Kentalnya kepercayaan masyarakat di Dieng ini masih sangat jelas terlihat dengan sikap dan perilaku yang menyikapi peristiwa anak gembel ini. Percaya bahwa rambut gembel merupakan titipan dari laut kidul yang melalui leluhur dan adanya penunggu pada rambut gembel yang seakan menemani serta melindungi anak gembel membuat peristiwa ini sangat erat dengan hal mistis. Hal-hal yang telah ada dan masih terlaksana hingga sekarang ini membuat masyarakat Dieng menjadi kelompok yang tergolong animisme. Animisme merupakan perilaku hidup dimana masyarakatnya masih percaya akan hal-hal mistis dan kehadiran roh para leluhur yang dapat melindungi mereka.

Keyakinan akan kehadiran rambut gembel yang memiliki campur tangan dari dewa-dewa akibat kisah mitos yang bermula pada masa kerajaan Hindu Budha ini juga membuat masyarakat Dieng masuk ke dalam golongan kelompok politeisme. Namun, masyarakat di desa Dieng tidak menganut sistim animisme dan politeisme secara seratus persen. Mereka tetap percaya akan adanya agama dan sebagian besar dari warga Dieng saat ini menganut agama Islam. Mungkin kejadian ini memang terkesan aneh jika dilihat oleh masyarakat di daerah perkotaan yang lebih berpihak kepada kepercayaan agama dibandingkan kepada animisme ataupun politeisme, terlebih jika mengingat kita sudah berada pada abad ke dua puluh satu dimana dunia modern yang lebih berkuasa.

Akulturasi atau penyesuaian terhadap budaya baru juga terjadi di wilayah desa Dieng ini. Tanda nyata dari akulturasi yang paling mudah terlihat terdapat pada prosesi ruwatan. Dalam ritual ruwat, keseluruhan prosesi dari awal hingga selesai dilakukan dengan tata cara dan budaya Isalm. Namun, tempat-tempat yang terlibat bahkan menjadi lokasi penting dalam ritual ruwat itu sendiri merupakan peninggalan dari kerajaan yang bercorak Hindu Budha. Contoh yang paling mudah adalah ketika tahap pemangku adat berdoa dan mengucap mantra sebelum memotong rambut gembel. Doa dan mantra yang digunakan berlandaskan hukum Islam, tetapi lokasi pastinya adalah salah satu candi dar komplek candi arjuna yang merupakan peninggalan kerajaan Hindu khususnya aliran pemuja dewa Siwa.

Jika ingin dikulik secara lebih spesifik lagi, masyarakat Dieng juga menerapkan sikap integrasi pada kegiatan yang dilaksanakan oleh mereka baru-baru ini.
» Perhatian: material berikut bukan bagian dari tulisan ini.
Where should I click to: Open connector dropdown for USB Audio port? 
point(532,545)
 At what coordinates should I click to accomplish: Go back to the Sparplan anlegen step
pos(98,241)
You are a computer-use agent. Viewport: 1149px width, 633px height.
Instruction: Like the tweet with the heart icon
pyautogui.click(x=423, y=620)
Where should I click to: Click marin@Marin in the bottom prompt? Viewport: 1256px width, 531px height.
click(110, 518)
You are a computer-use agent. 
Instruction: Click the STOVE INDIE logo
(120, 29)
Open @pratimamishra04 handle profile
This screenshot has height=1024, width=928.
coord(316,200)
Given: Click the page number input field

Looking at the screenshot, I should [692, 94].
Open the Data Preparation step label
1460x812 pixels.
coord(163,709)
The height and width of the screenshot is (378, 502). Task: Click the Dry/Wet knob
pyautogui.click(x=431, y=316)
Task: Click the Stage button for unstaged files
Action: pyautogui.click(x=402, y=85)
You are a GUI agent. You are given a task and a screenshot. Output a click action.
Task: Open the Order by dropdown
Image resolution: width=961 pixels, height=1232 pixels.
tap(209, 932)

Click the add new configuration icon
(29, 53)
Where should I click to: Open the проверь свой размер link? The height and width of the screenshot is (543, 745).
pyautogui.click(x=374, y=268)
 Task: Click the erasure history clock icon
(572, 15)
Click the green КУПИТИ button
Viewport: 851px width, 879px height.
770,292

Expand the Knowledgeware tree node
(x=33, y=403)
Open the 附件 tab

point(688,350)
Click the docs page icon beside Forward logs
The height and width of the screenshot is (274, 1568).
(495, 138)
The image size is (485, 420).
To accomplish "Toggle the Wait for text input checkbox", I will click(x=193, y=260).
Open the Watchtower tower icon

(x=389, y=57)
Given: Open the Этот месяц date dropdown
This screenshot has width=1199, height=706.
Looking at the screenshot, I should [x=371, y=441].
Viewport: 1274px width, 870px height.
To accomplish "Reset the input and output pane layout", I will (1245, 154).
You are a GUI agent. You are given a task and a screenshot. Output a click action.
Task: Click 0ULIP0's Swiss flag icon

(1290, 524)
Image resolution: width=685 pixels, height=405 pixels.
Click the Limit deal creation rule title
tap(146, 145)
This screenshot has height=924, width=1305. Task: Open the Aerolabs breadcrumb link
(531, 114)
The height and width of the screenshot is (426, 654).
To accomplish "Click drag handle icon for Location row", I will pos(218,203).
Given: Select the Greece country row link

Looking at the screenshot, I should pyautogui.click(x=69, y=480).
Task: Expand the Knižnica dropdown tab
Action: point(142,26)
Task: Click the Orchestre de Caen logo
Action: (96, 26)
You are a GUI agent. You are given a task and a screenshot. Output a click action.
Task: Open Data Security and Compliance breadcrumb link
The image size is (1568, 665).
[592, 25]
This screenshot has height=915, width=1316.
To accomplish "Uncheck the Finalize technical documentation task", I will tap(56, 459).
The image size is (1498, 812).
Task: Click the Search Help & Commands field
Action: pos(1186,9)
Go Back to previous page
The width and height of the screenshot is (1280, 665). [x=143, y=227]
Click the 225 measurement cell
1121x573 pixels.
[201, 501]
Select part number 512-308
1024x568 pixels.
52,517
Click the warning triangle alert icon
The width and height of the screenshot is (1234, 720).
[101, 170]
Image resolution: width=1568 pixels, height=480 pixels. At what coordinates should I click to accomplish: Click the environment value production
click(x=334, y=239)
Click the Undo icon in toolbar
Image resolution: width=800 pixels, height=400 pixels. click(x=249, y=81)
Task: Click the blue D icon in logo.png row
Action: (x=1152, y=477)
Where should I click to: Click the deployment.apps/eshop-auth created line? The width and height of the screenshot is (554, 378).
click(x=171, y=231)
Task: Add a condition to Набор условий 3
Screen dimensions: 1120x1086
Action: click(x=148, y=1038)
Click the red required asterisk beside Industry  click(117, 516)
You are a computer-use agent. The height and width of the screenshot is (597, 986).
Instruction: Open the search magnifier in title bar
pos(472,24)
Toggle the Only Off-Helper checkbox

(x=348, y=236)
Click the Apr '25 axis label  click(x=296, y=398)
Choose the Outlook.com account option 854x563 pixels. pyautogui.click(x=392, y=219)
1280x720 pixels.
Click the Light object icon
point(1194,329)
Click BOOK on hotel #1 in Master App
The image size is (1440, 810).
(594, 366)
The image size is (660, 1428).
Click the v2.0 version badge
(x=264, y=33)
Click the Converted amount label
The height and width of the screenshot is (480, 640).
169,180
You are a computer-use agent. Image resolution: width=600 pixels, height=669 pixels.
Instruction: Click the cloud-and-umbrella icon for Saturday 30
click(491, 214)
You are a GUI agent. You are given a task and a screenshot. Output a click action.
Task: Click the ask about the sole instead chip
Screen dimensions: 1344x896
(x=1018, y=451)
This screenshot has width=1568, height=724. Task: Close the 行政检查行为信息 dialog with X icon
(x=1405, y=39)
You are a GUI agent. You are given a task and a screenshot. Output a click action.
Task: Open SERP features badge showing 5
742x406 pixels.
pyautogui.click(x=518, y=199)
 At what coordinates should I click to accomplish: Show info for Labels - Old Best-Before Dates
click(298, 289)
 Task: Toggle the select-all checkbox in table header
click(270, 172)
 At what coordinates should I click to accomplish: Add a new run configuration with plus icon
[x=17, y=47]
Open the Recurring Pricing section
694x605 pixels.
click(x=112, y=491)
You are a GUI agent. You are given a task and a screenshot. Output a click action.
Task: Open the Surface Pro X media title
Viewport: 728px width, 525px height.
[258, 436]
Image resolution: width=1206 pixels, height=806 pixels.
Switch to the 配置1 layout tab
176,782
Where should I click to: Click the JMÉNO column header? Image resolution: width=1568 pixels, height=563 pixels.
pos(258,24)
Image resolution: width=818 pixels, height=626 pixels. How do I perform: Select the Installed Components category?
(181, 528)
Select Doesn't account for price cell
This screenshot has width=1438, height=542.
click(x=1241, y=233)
Integrasi adalah sebuah sikap dimana orang atau kelompok tetap mempertahankan budaya asli mereka tetapi berinteraksi dengan budaya lain dalam kehidupan sehari-hari dan mengambil nilai positif dari budaya lain yang mereka temui tersebut. Dipelopori oleh Mas Alif yang merupakan ketua pelaksana ritual ruwat sekaligus acara Dieng Culture Festival, masyarakat dieng memperkenalkan budaya mereka kepada dunia dan mempersilahkan siapapun yang ingin melihat serta menerima budaya mereka dengan interaksi yang terjadi ketika pengunjung tersebut hadir ke acara Dieng Culture Festival.

Hal ini secara sadar maupun tidak sadar membuat warga desa Dieng menjadi kelompok masyarakat yang terbuka. Pemikiran dalam benak pribadi bahwa budaya diri sendirilah yang paling luar biasa terus menjauh dan semakin memudar. Kebesaran hati dan kebijakan yang perlahan mulai tumbuh ini membuat masyarakat Dieng menjauh dari sifat Etnosentrisme yang dapat menjadi penghambat dan penghalang dari kegiatan yang bertujuan melakukan tindak akulturasi.